Passage for review |
Surgical options do exist, but again, these are always last resort after we try more conservative options.
- High arches or pes calvis
- Flat feet or pes planus
Foot deformities are something we want to prevent from progression, and we can do that through shoe inserts or orthotics. Surgical options for these are quite extensive, and so the recovery can be intense. If we can prevent a foot deformity from occurring in the first place, then hopefully we can prevent patients from having to through those extensive surgical procedures.
Bunions can range from mild to severe in their pain levels. I usually recommend patients buy shoes that don’t rub against them, especially for milder cases. Surgery can fix bunions, but there are risks of complications. If a shoe with a wider toe box if sufficient, then I would suggest avoiding surgery.
Common in active people, neuromas are a nerve that is a little prominent and is being pinched usually by a couple of bones in the foot. It is typically located right around the middle toe, and you might feel some numbness or shooting pains going up or down your foot.
It could be related to walking barefoot or running. Again, I suggest shoe modification. A neuroma pad can be placed into your shoes that will help spread the metatarsal heads apart so they don’t pinch on that nerve. Injections are also a viable option. If none of that is working, a surgical excision can be performed.
Frequently asked questions
When is ankle replacement your best option, and who are good candidates for ankle replacement?
Ankle replacement over the last 20 years has come a long way. The designs we have today are excellently engineered and offer great relief for patients.
Good candidates for total ankle replacement should have a body mass index lower than 25 and age over 65. The patient should be active but not into extreme activities. Anyone who walks, hikes, plays tennis or golf are good candidates. People with previous infections in the ankle and anybody with a large ankle deformity are not good candidates.
When going to receive an ankle replacement, one thing I counsel people about is that you should expect within 10 years to require another procedure of some sort to either clean up the bone bone spurs that have formed or to fill in some areas that the bone has eroded with bone grafting. The ankle replacements themselves last around 18-20 years, but after that point you may need to start replacing some components.
Ankle fusion is another procedure that has a similar success rate to the ankle replacement. Unlike the ankle replacement, once the ankle fusion is performed, no other future procedures should be expected.
With an onset of help pain, should I stop exercise walking?
Once your develop heel pain, the first question you should ask yourself is, “am I wearing the right shoe?” You need to make sure that the shoes aren’t too old, aren’t worn out, and are appropriate for the activities you do.
Activity modification is usually what I recommend first. You can combine activity modification with anti-inflammatories and begin some stretching exercises to try and subside the symptoms before they get out of control.
Switch up your exercises. Try biking or elliptical training for instance. If symptoms aren’t getting better after about four weeks, I would make an appointment with your physician and consider starting formal physical therapy sessions.
What can be done about a broken ankle that never fully healed?
A lot of things could going on here. There could be a malunion where the bone heals but not in the correct position, or it could be a non-union where the bone never healed. That can be painful if the ligaments are damaged which is very common. If the ligaments are causing instability, that could be the source of your pain.
There’s a lot that we can do. Depending on how bad the malunion is, we can fix that by literally going in and breaking the ankle again and then fixing it correctly. For a non-union, we can fix that surgically as well.

Data extract |
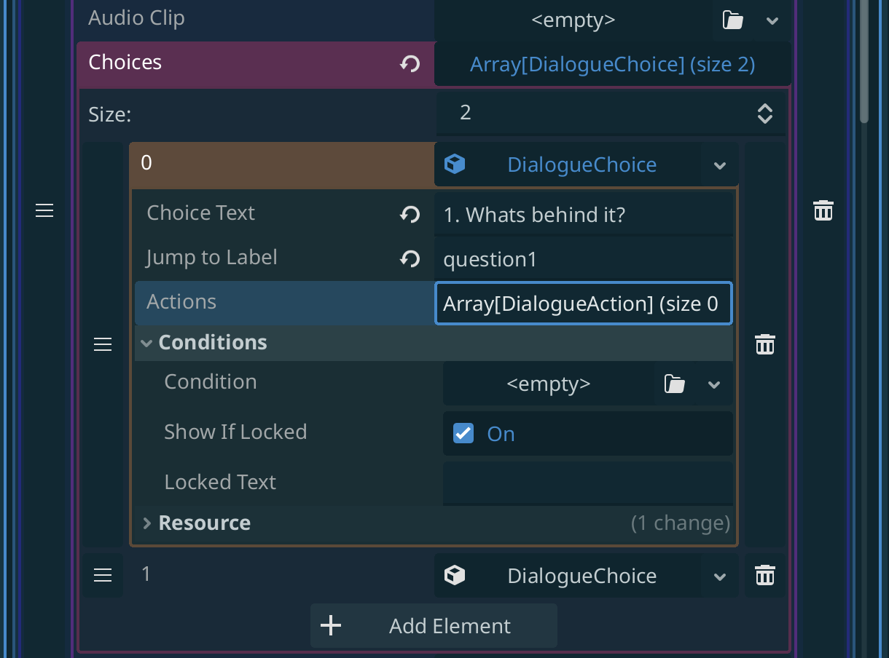The height and width of the screenshot is (658, 889).
Task: Collapse the Conditions section
Action: [x=146, y=343]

What the task asks |
Answer these questions from the foot and ankle text:
(a) About how long do the ankle replacements themselves last?
(b) Where is a neuroma typically located?
(c) After about how many weeks without improvement in symptoms should a person make an appointment with a physician?

Output of the exercise |
(a) Around 18–20 years.
(b) Right around the middle toe.
(c) About four weeks.